>> start Data shown

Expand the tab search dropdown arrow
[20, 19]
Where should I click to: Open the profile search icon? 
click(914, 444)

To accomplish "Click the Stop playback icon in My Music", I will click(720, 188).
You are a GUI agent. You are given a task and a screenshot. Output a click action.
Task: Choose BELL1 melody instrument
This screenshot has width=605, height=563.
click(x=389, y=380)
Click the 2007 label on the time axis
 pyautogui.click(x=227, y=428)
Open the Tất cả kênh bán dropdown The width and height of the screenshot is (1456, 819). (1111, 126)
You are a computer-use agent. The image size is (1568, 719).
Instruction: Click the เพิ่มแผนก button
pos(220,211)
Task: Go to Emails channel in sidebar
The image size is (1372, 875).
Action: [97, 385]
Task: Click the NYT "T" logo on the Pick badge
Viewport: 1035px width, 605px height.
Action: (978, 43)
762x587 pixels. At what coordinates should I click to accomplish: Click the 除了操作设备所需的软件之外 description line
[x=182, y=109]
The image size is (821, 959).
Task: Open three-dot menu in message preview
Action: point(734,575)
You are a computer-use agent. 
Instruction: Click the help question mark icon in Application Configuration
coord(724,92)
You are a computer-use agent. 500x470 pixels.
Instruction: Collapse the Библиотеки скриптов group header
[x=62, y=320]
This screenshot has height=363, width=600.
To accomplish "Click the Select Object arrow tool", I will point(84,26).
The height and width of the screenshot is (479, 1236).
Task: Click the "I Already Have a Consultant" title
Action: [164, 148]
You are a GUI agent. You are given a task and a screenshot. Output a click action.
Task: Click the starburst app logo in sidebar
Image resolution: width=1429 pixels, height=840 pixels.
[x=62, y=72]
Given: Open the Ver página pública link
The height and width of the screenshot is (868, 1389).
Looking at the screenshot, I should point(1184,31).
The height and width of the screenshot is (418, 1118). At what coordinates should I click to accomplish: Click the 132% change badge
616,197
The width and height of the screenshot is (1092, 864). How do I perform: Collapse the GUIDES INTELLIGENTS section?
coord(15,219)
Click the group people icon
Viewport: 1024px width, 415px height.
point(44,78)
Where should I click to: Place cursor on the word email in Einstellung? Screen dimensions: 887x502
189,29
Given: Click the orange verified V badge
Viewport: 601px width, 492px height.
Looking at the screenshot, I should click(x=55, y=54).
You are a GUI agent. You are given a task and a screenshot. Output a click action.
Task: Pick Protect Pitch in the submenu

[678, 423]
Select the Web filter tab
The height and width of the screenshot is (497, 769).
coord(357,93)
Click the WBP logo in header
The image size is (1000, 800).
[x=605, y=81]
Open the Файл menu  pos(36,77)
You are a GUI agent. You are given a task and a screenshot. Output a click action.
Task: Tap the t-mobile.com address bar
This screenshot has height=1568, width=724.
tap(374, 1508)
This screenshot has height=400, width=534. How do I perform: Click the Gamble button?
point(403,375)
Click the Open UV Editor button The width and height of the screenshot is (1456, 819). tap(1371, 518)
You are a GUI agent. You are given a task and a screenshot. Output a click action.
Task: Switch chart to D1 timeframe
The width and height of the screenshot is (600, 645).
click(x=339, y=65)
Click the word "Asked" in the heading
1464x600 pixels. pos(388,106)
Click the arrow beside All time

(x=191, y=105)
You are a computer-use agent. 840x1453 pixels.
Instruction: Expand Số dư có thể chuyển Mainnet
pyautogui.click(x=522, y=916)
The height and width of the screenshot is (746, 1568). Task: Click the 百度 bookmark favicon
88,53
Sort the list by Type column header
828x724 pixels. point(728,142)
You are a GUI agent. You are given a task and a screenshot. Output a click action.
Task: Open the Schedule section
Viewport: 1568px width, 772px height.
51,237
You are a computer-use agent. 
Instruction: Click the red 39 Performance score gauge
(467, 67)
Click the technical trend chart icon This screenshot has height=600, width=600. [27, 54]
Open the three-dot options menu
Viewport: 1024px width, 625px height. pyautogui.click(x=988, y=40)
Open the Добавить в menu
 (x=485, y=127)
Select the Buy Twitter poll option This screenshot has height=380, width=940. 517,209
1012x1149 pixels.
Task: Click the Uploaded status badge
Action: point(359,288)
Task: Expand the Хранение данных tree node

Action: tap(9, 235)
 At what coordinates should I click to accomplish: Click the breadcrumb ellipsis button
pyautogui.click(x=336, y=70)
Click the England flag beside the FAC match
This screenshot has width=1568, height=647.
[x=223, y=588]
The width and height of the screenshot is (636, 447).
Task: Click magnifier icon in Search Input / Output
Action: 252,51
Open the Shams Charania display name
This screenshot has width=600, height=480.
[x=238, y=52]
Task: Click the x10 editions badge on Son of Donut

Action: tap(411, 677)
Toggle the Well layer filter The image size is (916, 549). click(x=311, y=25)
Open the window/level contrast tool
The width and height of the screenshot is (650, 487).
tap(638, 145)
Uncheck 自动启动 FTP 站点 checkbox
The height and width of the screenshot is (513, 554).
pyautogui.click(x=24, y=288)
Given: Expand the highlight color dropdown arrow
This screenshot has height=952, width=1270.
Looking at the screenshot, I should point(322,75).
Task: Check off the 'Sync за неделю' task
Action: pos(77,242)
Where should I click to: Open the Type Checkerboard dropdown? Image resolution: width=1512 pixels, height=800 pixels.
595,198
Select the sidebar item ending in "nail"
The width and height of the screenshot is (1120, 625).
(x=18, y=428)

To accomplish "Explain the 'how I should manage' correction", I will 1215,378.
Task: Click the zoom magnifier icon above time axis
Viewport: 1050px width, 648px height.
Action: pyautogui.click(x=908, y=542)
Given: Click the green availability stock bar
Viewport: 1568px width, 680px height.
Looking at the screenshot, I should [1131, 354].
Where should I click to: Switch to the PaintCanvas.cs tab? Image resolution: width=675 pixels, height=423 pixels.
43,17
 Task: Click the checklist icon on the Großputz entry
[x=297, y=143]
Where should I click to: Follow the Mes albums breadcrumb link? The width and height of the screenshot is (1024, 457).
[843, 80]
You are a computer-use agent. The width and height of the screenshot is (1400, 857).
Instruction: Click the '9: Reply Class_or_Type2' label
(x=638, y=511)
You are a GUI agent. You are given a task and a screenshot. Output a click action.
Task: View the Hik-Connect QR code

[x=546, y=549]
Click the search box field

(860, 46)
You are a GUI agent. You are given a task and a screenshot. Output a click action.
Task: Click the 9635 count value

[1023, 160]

>> end Data shown

Instruction =>
Change every "dropdown" to "menu" in the records, starting at the top and stopping after the line that has "Action: (978, 43)". Leave everything else as it is.

Full response =>
Expand the tab search menu arrow
[20, 19]
Where should I click to: Open the profile search icon? 
click(914, 444)

To accomplish "Click the Stop playback icon in My Music", I will click(720, 188).
You are a GUI agent. You are given a task and a screenshot. Output a click action.
Task: Choose BELL1 melody instrument
This screenshot has width=605, height=563.
click(x=389, y=380)
Click the 2007 label on the time axis
 pyautogui.click(x=227, y=428)
Open the Tất cả kênh bán menu The width and height of the screenshot is (1456, 819). (1111, 126)
You are a computer-use agent. The image size is (1568, 719).
Instruction: Click the เพิ่มแผนก button
pos(220,211)
Task: Go to Emails channel in sidebar
The image size is (1372, 875).
Action: [97, 385]
Task: Click the NYT "T" logo on the Pick badge
Viewport: 1035px width, 605px height.
Action: (978, 43)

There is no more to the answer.